I've written a simple image manipulation service that uses node gm on an image from an http response stream. If I use nodejs' default transfer-encoding: chunked, things work just fine. But, as soon as I try and add the content-length implementation, nodejs hangs the response or I get content-length mismatch errors.
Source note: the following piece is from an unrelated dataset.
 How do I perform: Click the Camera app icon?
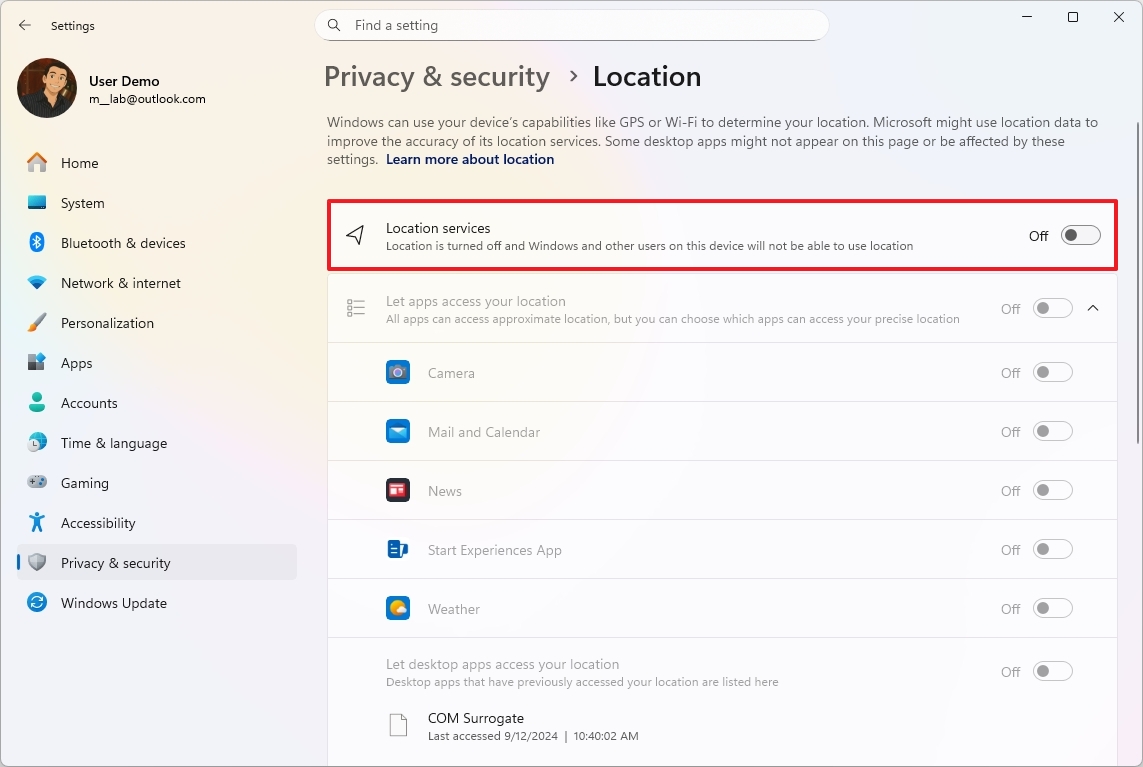coord(398,373)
Here's the gist of the code in question (variables have been omitted due to example):
var image = gm(response);
// gm getter used to get origin properties of image
image.identify({bufferStream: true}, function(error, value){
this.setFormat(imageFormat)
.compress(compression)
.resize(width,height);
// instead of default transfer-encoding: chunked, calculate content-length
this.toBuffer(function(err, buffer){
console.log(buffer.length);
res.setHeader('Content-Length', buffer.length);
gm(buffer).stream(function (stError, stdout, stderr){
stdout.pipe(res);
});
});
});
This will spit out the desired image and a content length that looks right, but the browser will hang suggesting that there's a bit of a mismatch or something else wrong. I'm using node gm 1.9.0.
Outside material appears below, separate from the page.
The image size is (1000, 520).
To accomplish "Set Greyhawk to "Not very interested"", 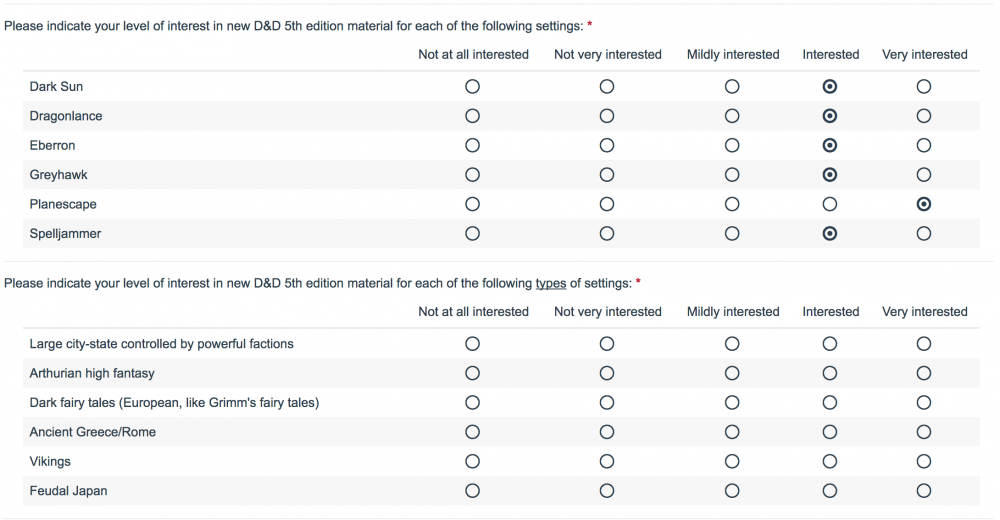I will click(607, 175).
I've seen similar posts on nodejs gm content-length implementation, but I haven't seen anyone post this exact problem yet.
Thanks in advance.
I ended up changing my approach. Instead of using this.toBuffer(), I save the new file to disk using this.write(fileName, callback), then read it with fs.createReadStream(fileName) and piping it to the response. Something like:
var filePath = './output/' + req.param('id') +'.' + imageFormat;
this.write(filePath, function (writeErr) {
var stat = fs.statSync(filePath);
res.writeHead(200, {
'Content-Type': 'image/' + imageFormat,
'Content-Length': stat.size
});
var readStream = fs.createReadStream(filePath);
readStream.pipe(res);
// async delete the file from filesystem
...
});
You end up getting all of the headers you need including your new content-length to return to the client.